Results published in Clinical Transplantation showed that bisphosphonate therapy improved femoral neck and lumbar spine BMD in transplant recipients compared with control patients by 0.055 g/cm2 and 0.053 g/cm2, respectively, without worsening serum creatinine in the allograft or serum calcium levels. By percentage, BMD improved by 6.0% and 7.4%, respectively. BMD did not differ by route of bisphosphonate administration (oral or intravenous).
Notably, the investigators found no difference in fracture incidence between groups. “Although we did not find a difference in fracture rates, this is a question that still requires answering,” Dr Gordon said. “The studies in our meta-analysis had relatively small sample sizes, relatively short follow-up times, and did not assess for occult fractures, each of which might have increased the statistical power to detect a difference in fracture risk, if one exists.”

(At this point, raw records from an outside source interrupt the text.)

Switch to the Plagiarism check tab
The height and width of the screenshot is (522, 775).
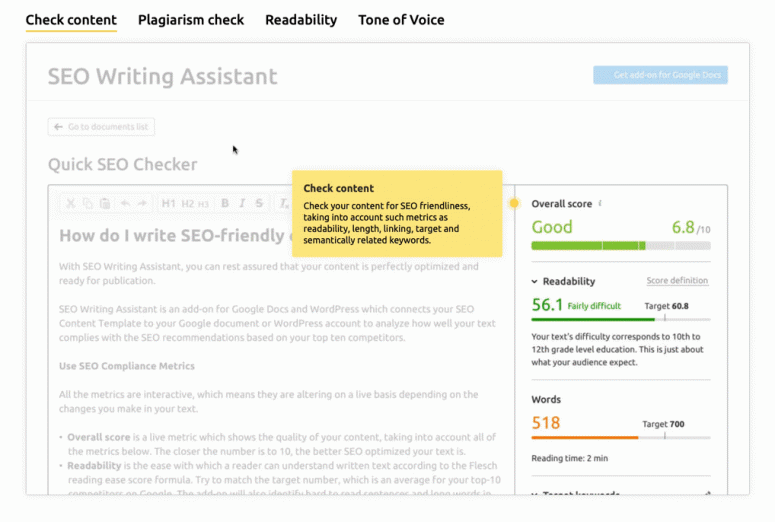pyautogui.click(x=191, y=20)
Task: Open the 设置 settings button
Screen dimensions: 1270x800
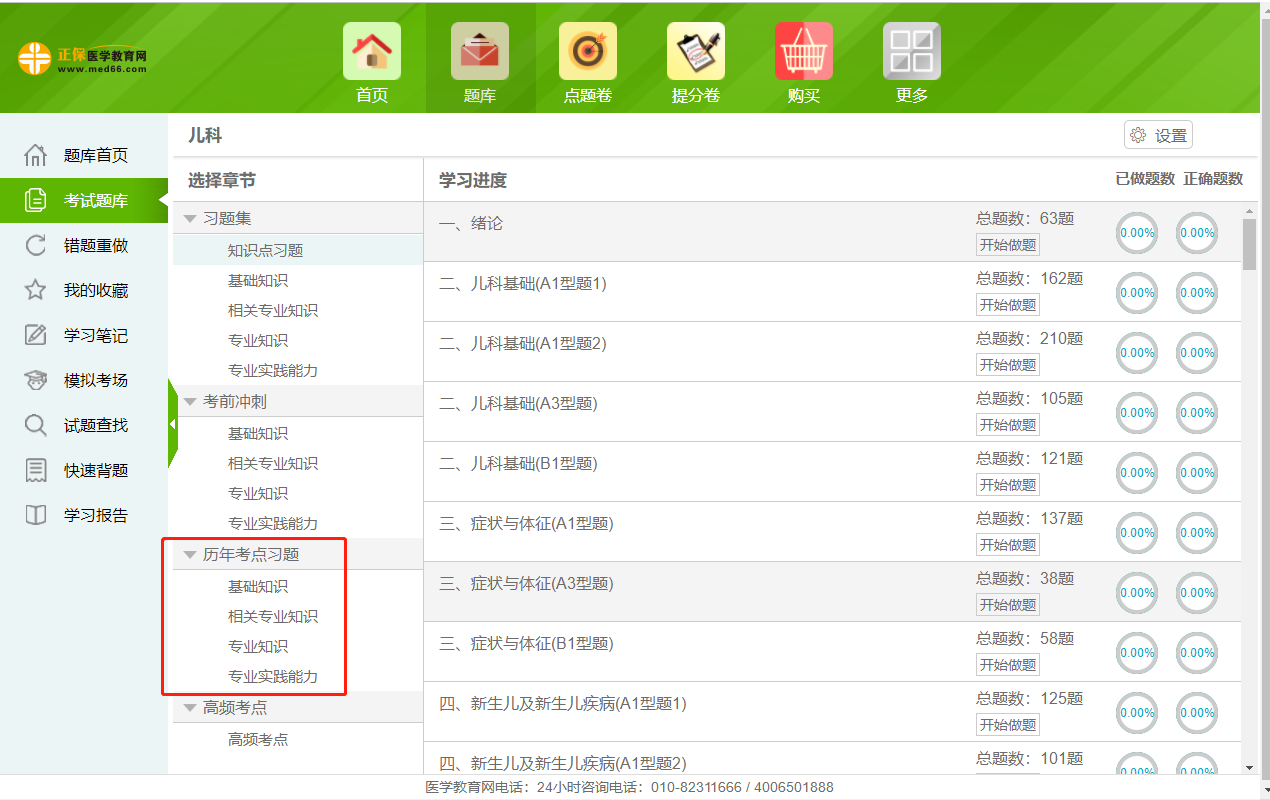Action: pos(1158,136)
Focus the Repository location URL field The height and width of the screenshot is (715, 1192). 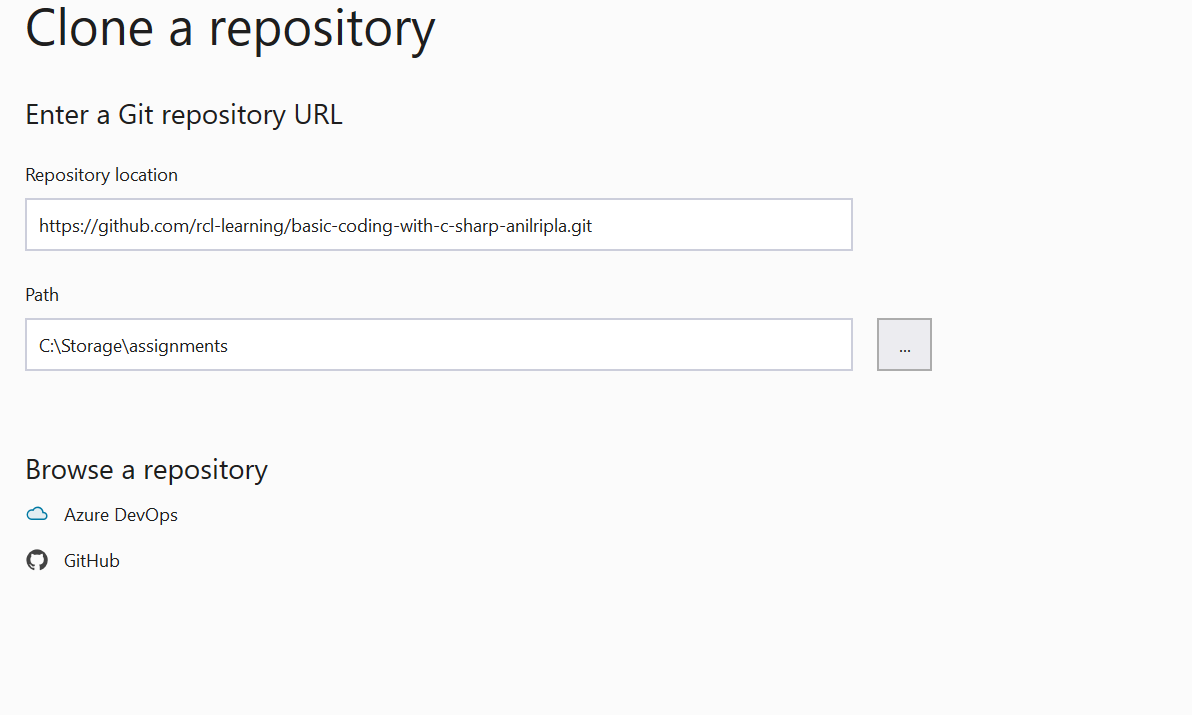439,224

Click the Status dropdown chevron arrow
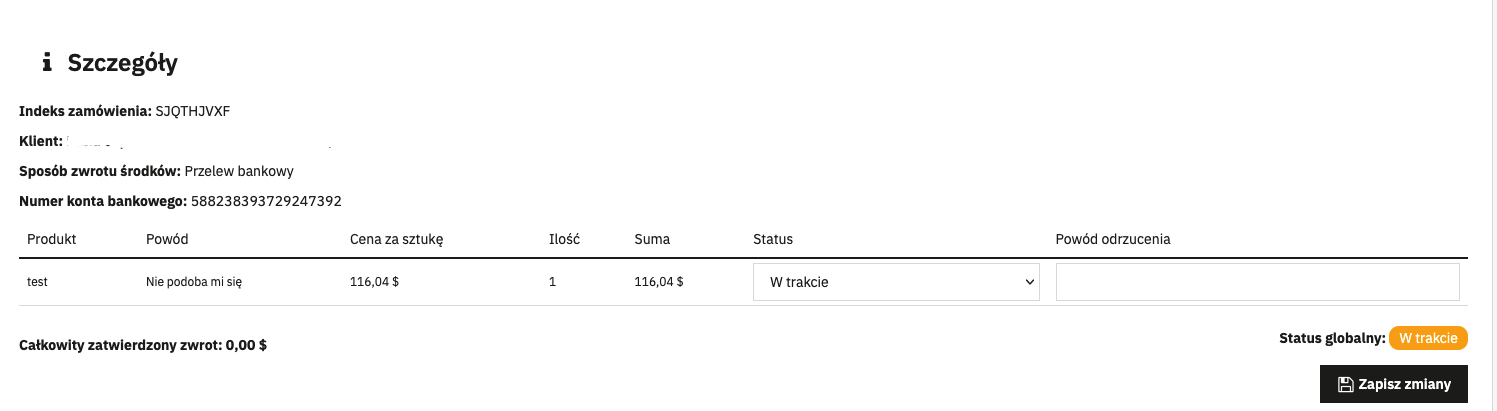click(x=1029, y=282)
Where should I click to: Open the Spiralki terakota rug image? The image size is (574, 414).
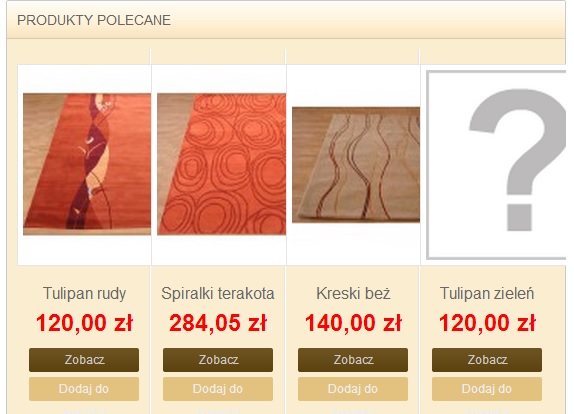pos(221,164)
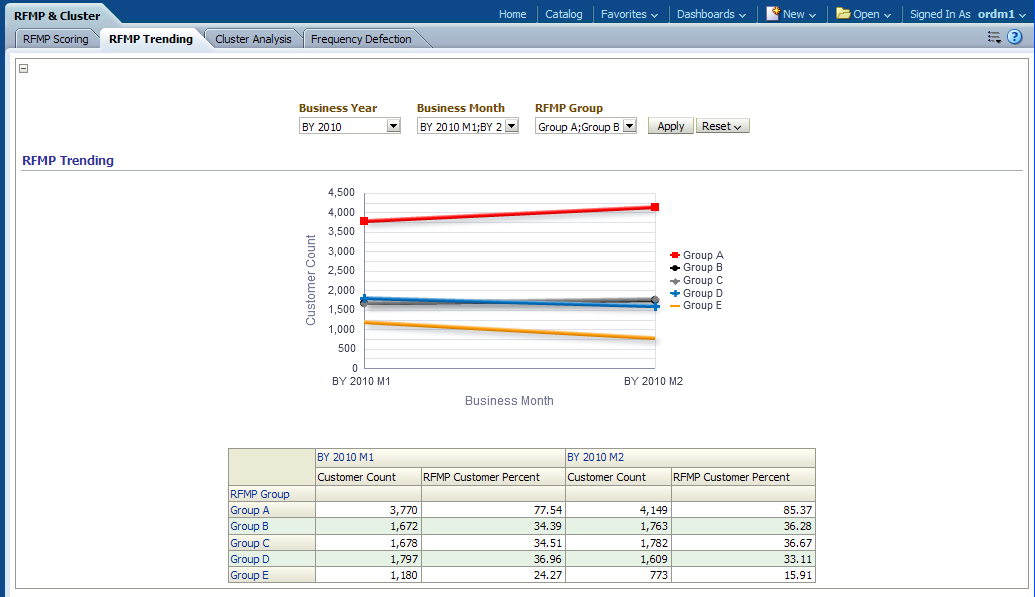Open the Reset options menu
The height and width of the screenshot is (597, 1035).
(722, 126)
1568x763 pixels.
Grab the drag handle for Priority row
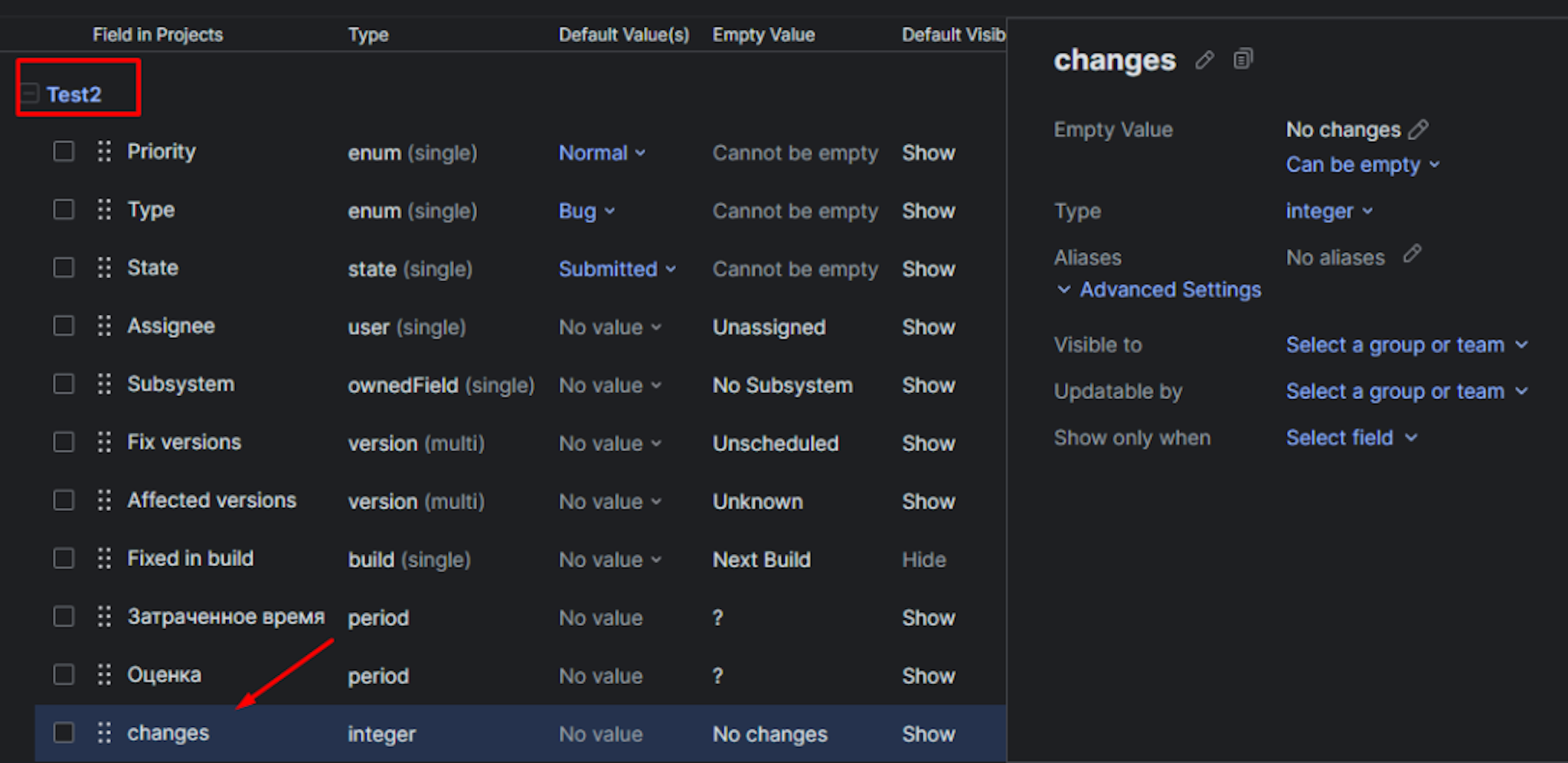(x=104, y=152)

The findings corroborate 2 previous meta-analyses that showed an association between bisphosphonate therapy and increased BMD (Nephrol Dial Transplant 2006;21:2275-2281 and Cochrane Database Syst Rev 2007;3:CD005015).
The 2009 Kidney Disease Improving Global Outcomes (KIDGO) guidelines on Caring for the Kidney Transplant Recipient suggest clinicians consider bisphosphonate therapy in kidney transplant recipients based on limited evidence.
1. 1. Toth-Manikowski SM, Francis JM, Gautam A, and Gordon CE. Outcomes of Bisphosphonate Therapy in Kidney Transplant Recipients: A Systematic Review and Meta-analysis. Clin Transplant. 2016 Sep;30(9):1090-6. doi: 10.1111/ctr.12792.